The social contract of entering a public bar in Brooklyn — as close as some of us have to a piazza in modern day — is that you suffer through a lot of light and noise. You might enter a spot in search of a warm drink on a cold April night and, ugh, month 1 of the 38-month long NBA playoffs is on the TV, so you suffer through. Or maybe it’s Sunday and your path to the bar is blocked by wide-eyed millennials worshiping at the altar of Lena Dunham for a screening party of Girls, all the while noting the irony that the target demo for this show does not own TVs. Imagine the acute horror of enjoying some craic with friends only to have the bartender, smooth and dispassionate as an executioner, cut off the conversation at the neck by flipping the channel to an awards show, trapping you in the cultural conversation you had hoped to avoid by going to the bar in the first place. Worse still, some bars let their TVs roam feral, leaving the pictocube on whatever channel it lands on to pour out stale episodes of Everybody Loves Raymond, the shadows of laughs that never were piling up on the sticky bar floor.
We grit through these things for the greater good: sometimes we will call on you, bar TVs, and you’ll be there for us: hungover Sunday football days, that late-night Mets game when it’s been a tough work day, the presidential debates you have to watch in a bar among people so you don’t pour poison in your ear in frustration. Yet we have come calling in an hour of most need and been met with silence. Shame on you, Brooklyn bars. We’re here, we’re queer, we don’t want any more bears, but we do want you to turn the channel to FXX this week.

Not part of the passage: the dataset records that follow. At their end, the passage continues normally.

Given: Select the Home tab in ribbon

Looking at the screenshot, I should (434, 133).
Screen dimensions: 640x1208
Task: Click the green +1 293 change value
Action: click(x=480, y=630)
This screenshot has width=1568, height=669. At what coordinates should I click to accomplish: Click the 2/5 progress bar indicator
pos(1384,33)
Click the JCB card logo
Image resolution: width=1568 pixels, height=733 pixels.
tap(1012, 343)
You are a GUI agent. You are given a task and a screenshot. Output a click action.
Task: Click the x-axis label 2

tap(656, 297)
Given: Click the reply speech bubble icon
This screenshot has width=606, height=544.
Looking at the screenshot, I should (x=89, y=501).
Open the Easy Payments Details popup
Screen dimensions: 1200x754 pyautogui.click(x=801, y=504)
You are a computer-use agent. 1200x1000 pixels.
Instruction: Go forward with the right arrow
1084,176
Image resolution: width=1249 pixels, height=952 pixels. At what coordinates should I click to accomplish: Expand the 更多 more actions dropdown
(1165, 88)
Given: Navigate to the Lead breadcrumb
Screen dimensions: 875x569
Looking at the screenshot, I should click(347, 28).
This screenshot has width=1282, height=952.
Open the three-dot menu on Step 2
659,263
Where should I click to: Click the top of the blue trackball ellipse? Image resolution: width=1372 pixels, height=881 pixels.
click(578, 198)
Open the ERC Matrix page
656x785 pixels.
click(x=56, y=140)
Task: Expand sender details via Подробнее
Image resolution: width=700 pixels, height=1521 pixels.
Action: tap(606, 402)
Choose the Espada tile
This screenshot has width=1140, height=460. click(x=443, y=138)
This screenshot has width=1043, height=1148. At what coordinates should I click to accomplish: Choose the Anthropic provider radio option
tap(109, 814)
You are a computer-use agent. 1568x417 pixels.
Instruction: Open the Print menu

Right this very moment, the Simpsons marathon is underway: every episode of the show’s 25 season run, including the 2007 movie, in order, for 12 days straight. It started at 10 a.m. this morning and, in the magical Fillory of our dreams, some entrepreneuring Simpsons addict has called off work today, lashed the curtains firmly together, packed up a big bowl of popcorn and a bowl of some other stuff too and is settling in to form a really nice ass groove.
“Do I even get FXX on this thing?” — America, in about 15 minutes
— Dashiell Bennett (@dashbot) August 21, 2014
But most of us on Team Brokelyn don’t have a TV, so we get our viewing done in the public space, as it was once meant to be. Our diligent staff has been combing the wilds for the past week: surely some bar, somewhere, will pick up the clarion call and throw a “JUST HOOK IT TO MY VEINS! SIMPSONS MARATHON BLOWOUT PARTY”, and yet, no word. No one responded to our Twitter call, and the internet (available on computers now?) did not reply to our Facebook call either. We tried searching online, but the googles, they do nothing.
This is the biggest oversight since Dr. Nick mixed up “flammable” and “inflammable.” If we are opening our bars for World Cup games, for movies, for the gawdawful Grammys, why not for the Simpsons, the perfect event to lure us in to linger for hours at a time while enjoying a refreshing bathtub mint julep?
Luckily, there is still time to right this wrong. The first two seasons, while enjoyable, are when the show was still finding its footing, meaning you can jump into the marathon tomorrow and still catch the golden era.
Here then are our list of demands for a Simpsons party:
1. Open at a reasonable hour. No one expects you to be open all night long! Such a thing would be unpossible, and also v. illegal. Open at noon, that works for us. Stay open until 4 am. You won’t catch all the episodes, but you’ll be the best damn pet shop in town.
2. Have a TV/projector screen on, with sound, in the darkest corner of your bar, so we can watch it all without disturbing the weirdos who want to “have conversation.”
3. Serve thematic drink specials, to include but not limited to: Flaming Moes, Skittlebrau and Red Tick Beer (may need more dog). But not Duff, trust us.
4. A costume contest or some shit? I dunno, just don’t block the TV.
5. Cut yourself a break: you only have to show seasons 1-10, max. The episodes after that are not good and showing them may risk negative Yelp reviews.
Sure, you can do a Simpsons marathon any time you want if you have access to the show on DVD. But that’s not this, a marathon, the longest one in TV history. Something on this magnitude is an Event, a shared human experience, like watching the Super Bowl or following election night results. We watch because we know that out there, millions of other people are having the same experience as us, four-fingered hands across America for the greatest show that ever was. Boo-urns to you for not finding a way to show it.